China is a barometer for what the rest of the world can expect in the downturn, firm says.

A global recession will occur later this year, S&P Global forecasts, citing a drought in demand caused by mandatory stay-at-home provisions due to the novel coronavirus as a significant factor lending to the downturn.

“Restrictions on movement in Europe and the US are putting a severe dent in economy activity. COVID-19 is affecting all aspects of life,” the company wrote in its report. “We now forecast a global recession this year, with annual GDP rising 1% to 1.5%.”

S&P turned to the relatively mature Chinese market, which has been dealing with the impact of the virus for a bit longer than the rest of the world. According to recently reported economic data for January and February, the decline in Chinese industrial output was devastating compared to projections, underperforming projections by a magnitude of four.

“Economic data remains scarce, but the long-awaited initial figures from China for January and February were much worse than feared,” the company said, “four times the consensus forecast decline.”

There’s a compendium of economic data that points to a recession, the company asserts, citing the VIX Index reaching its highest measures of volatility since the global financial crisis, credit spreads stretching to their widest ranges in nearly a decade, and an accelerating international demand for liquidity. This is on top of the equity market’s consistent double-digit free fall.

“All of this was made worse by the collapse in global oil prices, with prices falling below $30 per barrel as major producers failed to agree on supply cuts to support the market,” the company said.

Hedge fund magnate Ray Dalio recently predicted that US corporations will experience $4 trillion in economic losses related to the virus. 

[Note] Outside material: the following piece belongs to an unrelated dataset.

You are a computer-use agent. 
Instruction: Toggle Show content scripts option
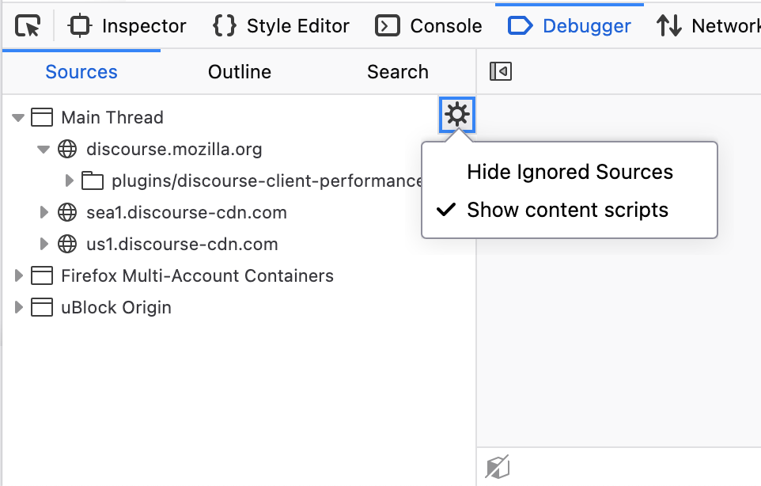click(x=567, y=210)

“What’s happening has not happened in our lifetime before,” Dalio told CNBC. “There’s a need for the government to spend more money, a lot more money.” A stimulus package estimated between $1 trillion to $2 trillion is being negotiated in Congress and has yet to garner clear bipartisan support.

IHS Markit, a London-based research firm, predicted that a global economic downturn will begin in the second quarter of 2020 and last through the end of the year, springing back in early 2021. By the end of the second quarter, the drop in GDP will total 5.4% annualized, the firm’s chief US economist Joel Prakken said.

S&P will continue to use China as a gauge in determining what the American economy can look like in the later stages of country’s grapple with COVID-19. “We now have China as a model for how the virus’ spread could stabilize and society could begin to return to normal. As China has shown, restrictions could be lifted more slowly than originally thought as public health concerns persist.” The company projects growth of 2.7% to 3.2% for China in 2020, with a muted second quarter and a recovery branching out in the second half.